> WHAT TO WORK ON
Retype the line in which "Task: Select the Aluminum Alloy/Nylon text" appears, then every line after it until the records end. Leave out the pictures.
(EXERCISE INPUTS)
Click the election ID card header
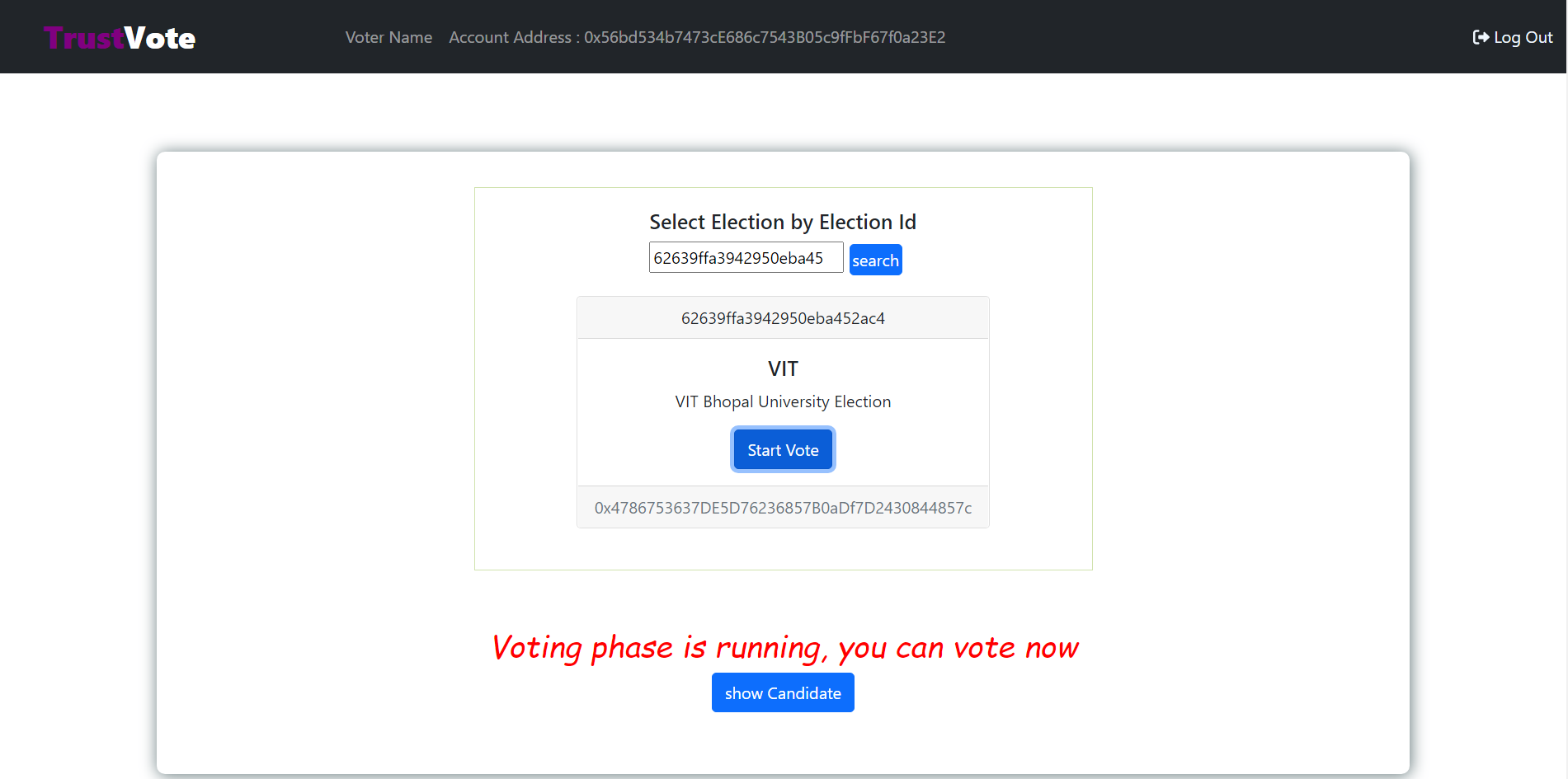 tap(783, 318)
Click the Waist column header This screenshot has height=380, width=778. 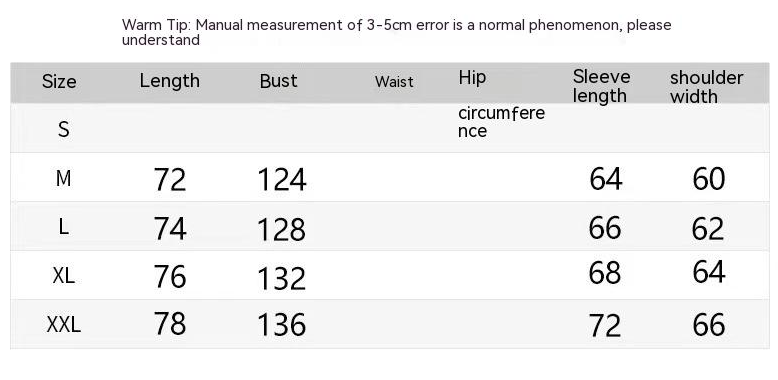[x=394, y=81]
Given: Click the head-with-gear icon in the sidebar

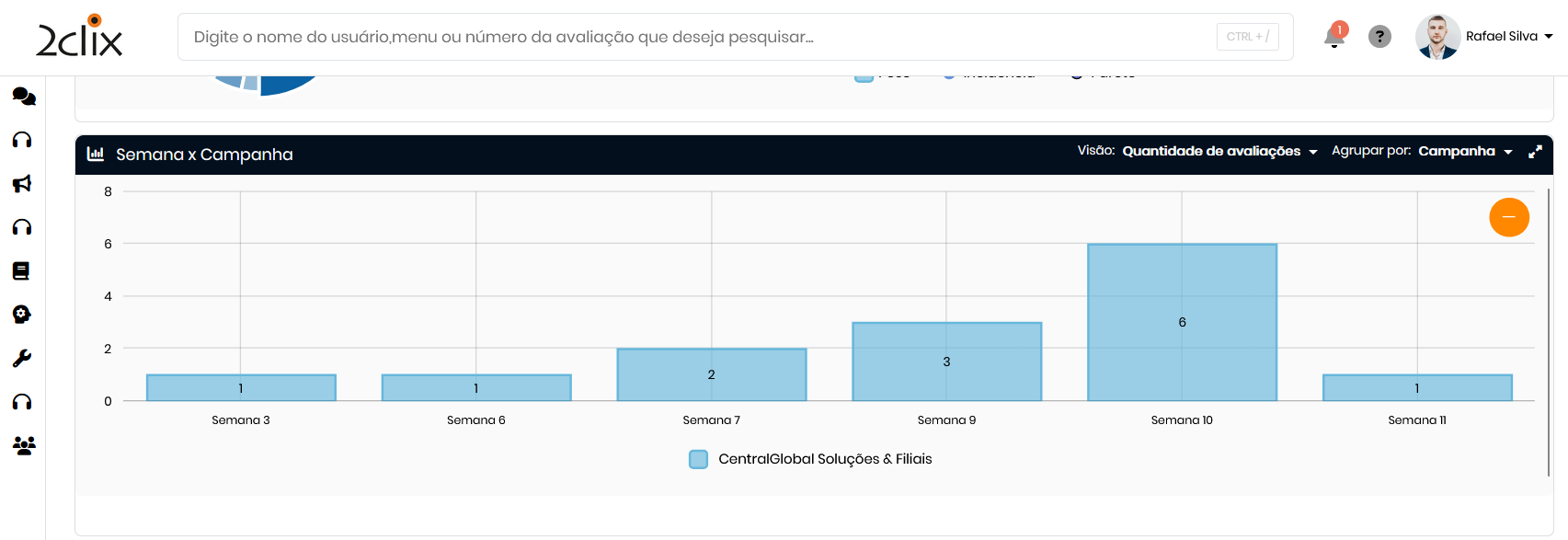Looking at the screenshot, I should (22, 315).
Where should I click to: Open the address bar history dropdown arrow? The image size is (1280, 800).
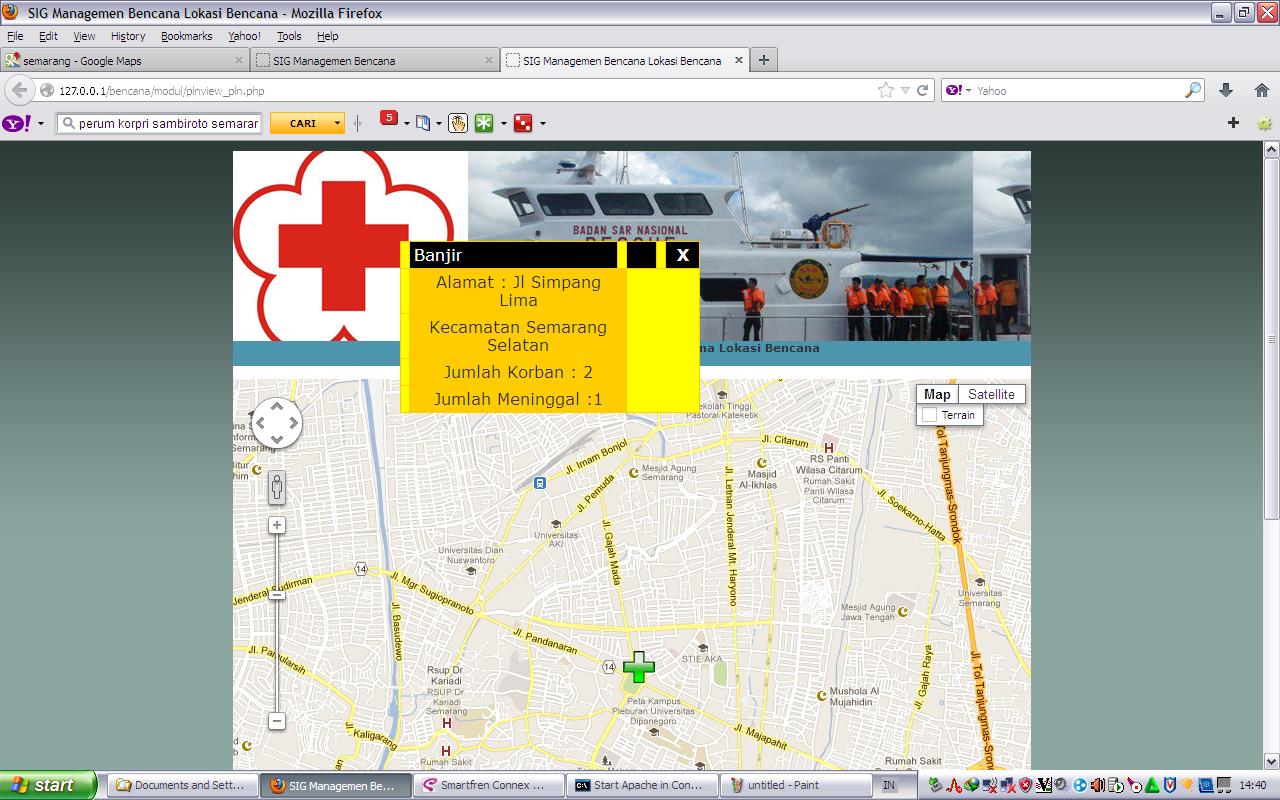pos(905,90)
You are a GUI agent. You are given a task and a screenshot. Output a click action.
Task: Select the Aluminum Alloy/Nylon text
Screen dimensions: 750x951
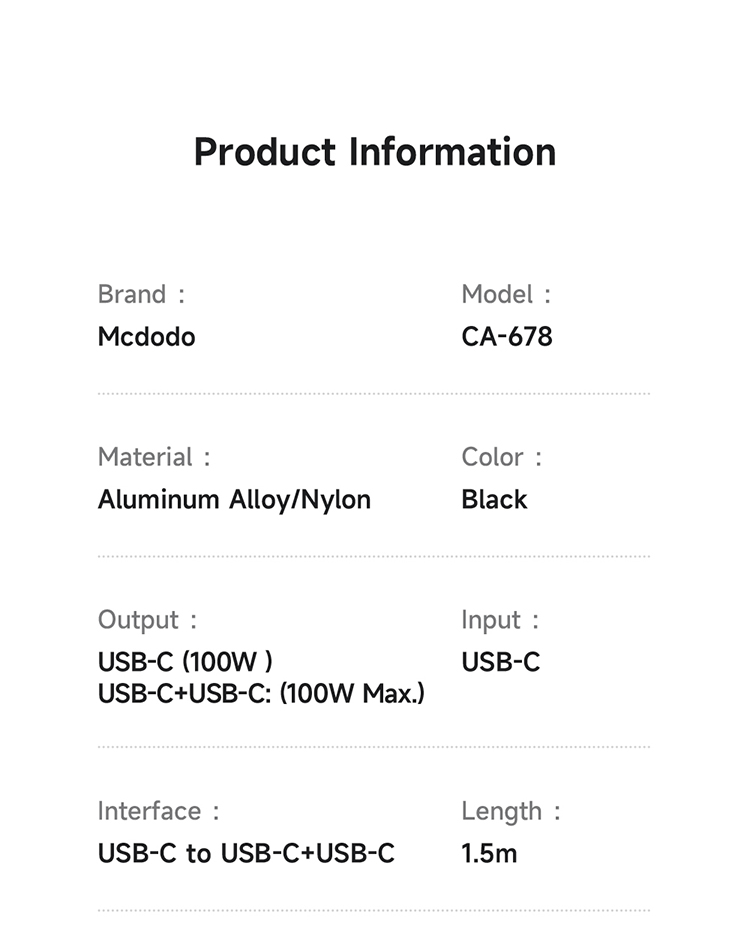234,499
(End EXERCISE INPUTS)
> RESPONSE AREA
Task: Select the Aluminum Alloy/Nylon text
Screen dimensions: 750x951
234,499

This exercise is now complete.